Module Beluga_parser

Parsing and disambiguation of Beluga signatures.

Make sure to familiarize yourself with the beluga-language-specification.tex file which exhaustively details the functional requirements of this parser.

Parsing of Beluga signatures is implemented in three phases:

  1. Lexing/tokenization (see Token and Lexer)
  2. Context-free parsing (see Parser_combinator and modules with the suffix _parser)
  3. Context-sensitive disambiguation (see Disambiguation_state and modules with the suffix _disambiguation)

The lexing phase converts UTF-8 encoded input files to tokens using the sedlex library (see the dune file for the pre-processing configuration of the Lexer module). Tokenization works like in other programming language implementations, except for a special handling of the dot . operator with the Token.DOT, Token.DOT_IDENT s and Token.DOT_INTLIT i token kinds. See the Common_parser module for a note on how those tokens are handled.

The context-free parsing phase is a recursive descent parser implemented with parser combinators and selective unlimited backtracking. This phase handles parsing of static operators, and constructs a parse tree with ambiguous nodes. These ambiguous nodes are qualified and dotted qualified identifiers (which may represent projections instead of references to constants in namespaces), applications (the juxtaposition of terms and user-defined operators), contextual LF substitutions and contexts, and old-style LF declarations (LF type-level and term-level declarations).

The context-sensitive disambiguation phase is a stateful translation from the parser syntax to the external syntax. The disambiguation state constructs the lexical referencing environment during the traversal so that identifiers and qualified identifiers may be resolved to their binding sites to determine what kind of AST node to produce. Overloading of identifiers is not supported. The disambiguation state is mutable to ensure good performance.

Parsing Configuration Files

module Config_parser : sig ... end

Reader for configuration files for Beluga signatures.

Lexing

module Token : sig ... end

Token definition for lexing.

module Located_token : sig ... end

Lexer tokens annotated with locations.
- - - - - - -
▸ WHAT YOU NEED TO DO
a – In the Beluga parser documentation, which library does the lexing phase use to turn UTF-8 encoded input files into tokens?
b – Resume the Beluga parser documentation from the point where it stops.

▸ MATERIAL
- - - - - - -
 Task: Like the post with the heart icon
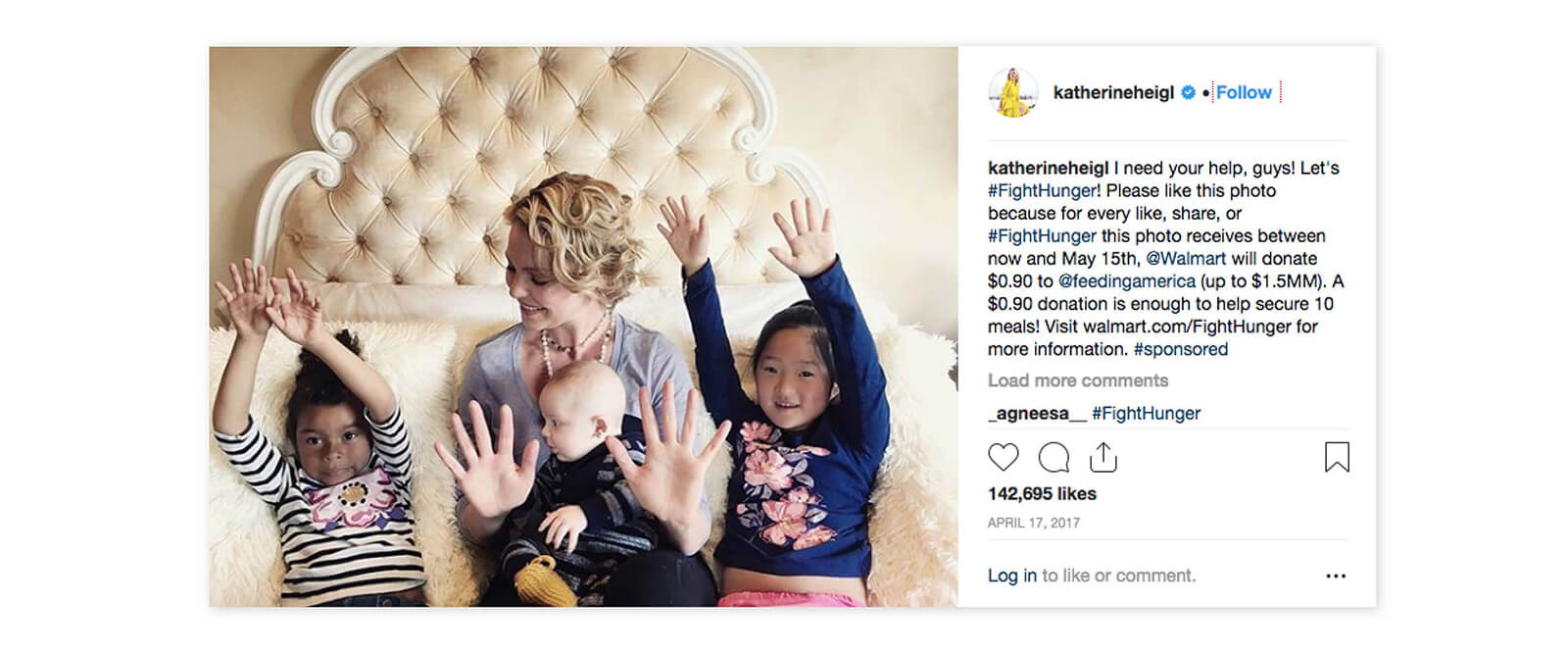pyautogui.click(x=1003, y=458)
- - - - - - -
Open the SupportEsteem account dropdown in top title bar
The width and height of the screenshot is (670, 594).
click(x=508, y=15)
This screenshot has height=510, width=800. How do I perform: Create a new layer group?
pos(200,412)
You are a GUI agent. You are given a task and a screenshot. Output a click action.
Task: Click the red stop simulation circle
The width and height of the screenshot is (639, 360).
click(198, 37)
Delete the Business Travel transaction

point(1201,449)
- - - - - - -
▸ RESULTS OF THE TASKS
a – The sedlex library.

b –
module Lexer : sig ... end

Tokenization of UTF-8 text input.

Parsing

module type PARSER_STATE = Parser_combinator.PARSER_STATE
module Parser_combinator : sig ... end

General purpose parser combinator library.

module Common_parser : sig ... end

Common parser definitions for parsing Beluga signatures.

module Lf_parser : sig ... end
module Clf_parser : sig ... end
module Meta_parser : sig ... end
module Comp_parser : sig ... end
module Harpoon_parser : sig ... end
module Signature_parser : sig ... end
module type PARSING = sig ... end

Abstract definition of parsing for Beluga.

Functor creating a Beluga parser using the given implementation of state.

Disambiguation

module type DISAMBIGUATION_STATE = Disambiguation_state.DISAMBIGUATION_STATE
module Disambiguation_state : sig ... end

Definition and implementation of the state required to disambiguate the Beluga syntax from the parser AST to the external AST.

module Application_disambiguation : sig ... end

Disambiguation of expression applications with user-defined operators and juxtapositions.

module Lf_disambiguation : sig ... end
module Clf_disambiguation : sig ... end
module Meta_disambiguation : sig ... end
module Comp_disambiguation : sig ... end
module Harpoon_disambiguation : sig ... end
module Signature_disambiguation : sig ... end
module type DISAMBIGUATION = sig ... end

Abstract definition of disambiguation for Beluga.

Functor creating a Beluga disambiguator using the given implementation of state.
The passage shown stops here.